Вечером в доме были гости, веселые, оживленные. И веселее всех была Ева.

Перед ужином она сказала: «Извините, мне надо помыть руки».

Нурдалю показалось, что руки у нее и так совершенно чистые. И он осмелился спросить: «Вы, вероятно, хотите пожелать Лив доброй ночи?» — «Что вы, она давным-давно спит».

И все-таки он был уверен, что хозяйка вышла именно для того, чтобы попрощаться с Лив на ночь.

Перед тем как она вернулась в комнату, Рольфсен услыхал голоса за дверью: «Держись, теперь уже немного осталось».— «Да разве я не держусь?» — «Конечно, конечно, держишься». А затем: «Ведь только ради Фритьофа я и терплю его. Может, книжку хорошую напишет».

Дверь отворилась, «и с шуткой на устах, веселая и улыбаю­щаяся, Ева Нансен, молодая, прелестная, вошла в комнату и же­стом пригласила меня к столу».

Уехав из Люсакера, в сущности, ни с чем, Рольфсен пошел на улицу Фрогнерсгате к госпоже Сарс. «Ведь она одна из лучших рассказчиц в Норвегии»,— думал он. Приняли его приветливо и радушно.

«Три ее кофейника уже стояли на столе и шипели. Корзиночка, полная пирожных, расположилась между ними».

Но и матушка Сарс была так же сдержанна. Вместо того чтобы отвечать на вопросы, она усиленно потчевала журналиста пирож­ными. Он понял, что придется ему уйти «не солоно хлебавши». Тогда Рольфсен поехал к Ламмерсу. Уж здесь-то он наверняка получит хоть какие-нибудь сведения.

«Ламмерс пожал мне руку так, как лишь он один это умеет, и сказал мне своим замечательным басом, что, как только закон­чится праздник песни, к июню-то уж наверняка, он обяза­тельно найдет для меня время».

Неудивительно, что Рольфсен разделил мнение одного дат­чанина, который составлял генеалогическое древо Нансенов: «В этой норвежской семье я встретил очень мало сочувствия и помощи».

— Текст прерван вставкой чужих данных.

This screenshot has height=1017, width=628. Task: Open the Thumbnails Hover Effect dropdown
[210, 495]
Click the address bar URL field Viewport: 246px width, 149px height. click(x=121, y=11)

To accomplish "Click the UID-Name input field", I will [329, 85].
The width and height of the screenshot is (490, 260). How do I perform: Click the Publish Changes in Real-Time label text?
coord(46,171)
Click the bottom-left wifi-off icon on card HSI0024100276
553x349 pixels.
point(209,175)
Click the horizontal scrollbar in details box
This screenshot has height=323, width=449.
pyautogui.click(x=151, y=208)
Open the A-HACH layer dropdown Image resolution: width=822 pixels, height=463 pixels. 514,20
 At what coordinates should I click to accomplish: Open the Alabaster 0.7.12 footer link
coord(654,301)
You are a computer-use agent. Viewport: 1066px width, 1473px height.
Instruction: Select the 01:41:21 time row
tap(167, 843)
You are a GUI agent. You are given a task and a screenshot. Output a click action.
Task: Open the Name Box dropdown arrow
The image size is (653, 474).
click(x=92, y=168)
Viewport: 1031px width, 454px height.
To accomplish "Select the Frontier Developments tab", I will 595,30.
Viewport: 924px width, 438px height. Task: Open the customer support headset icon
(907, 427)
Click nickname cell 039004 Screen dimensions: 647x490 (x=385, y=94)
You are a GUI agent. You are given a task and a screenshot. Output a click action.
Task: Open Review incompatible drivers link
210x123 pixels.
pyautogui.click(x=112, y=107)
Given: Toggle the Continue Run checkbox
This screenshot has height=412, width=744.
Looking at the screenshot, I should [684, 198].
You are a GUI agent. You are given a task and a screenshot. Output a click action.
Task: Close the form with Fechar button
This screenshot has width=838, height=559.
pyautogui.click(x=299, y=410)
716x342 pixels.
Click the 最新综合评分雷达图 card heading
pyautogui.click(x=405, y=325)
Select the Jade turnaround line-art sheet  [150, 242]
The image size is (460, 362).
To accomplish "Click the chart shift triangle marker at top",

Если я сказала, что была в те годы маминым утешением, то теперь мне придется взять свои слова назад. На самом деле я доставляла ей много беспокойства. Вскоре после отъезда отца легкомысленная нянька бог знает чем накормила меня, чтобы я не плакала. С тех пор начались беды с моим желудком, которые довели маму чуть не до безумия. Няньку сразу уво­лили. А я болела недели, месяцы, даже годы.

Профессор Торуп очень гордился, что спас мне тогда жизнь, но назначенная им суровая диета доставила матери много хло­пот.   Все   говорили,   что   я   смирный   и   послушный   ребенок.

Иногда люди, не знавшие о моей болезни, пытались угостить меня фруктами, шоколадом и другими лакомствами, но я говорила: «Мама не разрешает», и больше мне не предлагали. Торуп, который считал делом своей чести сберечь меня в целости и сохранности до возвращения отца, не желал рисковать. А мы с мамой беспрекословно ему подчинялись.

«Я подоспел как раз вовремя, чтобы еще раз спасти тебе жизнь»,— говорил потом отец.

Видя, что я совершенно здорова, он сразу же заменил мою однообразную диету здоровой естественной пищей. Вскоре я поправилась. Вероятно, я больше не была такой смирной и послушной, как раньше, зато стала здоровой и сильной.

Таким образом, папино возвращение для мамы было радостью вдвойне.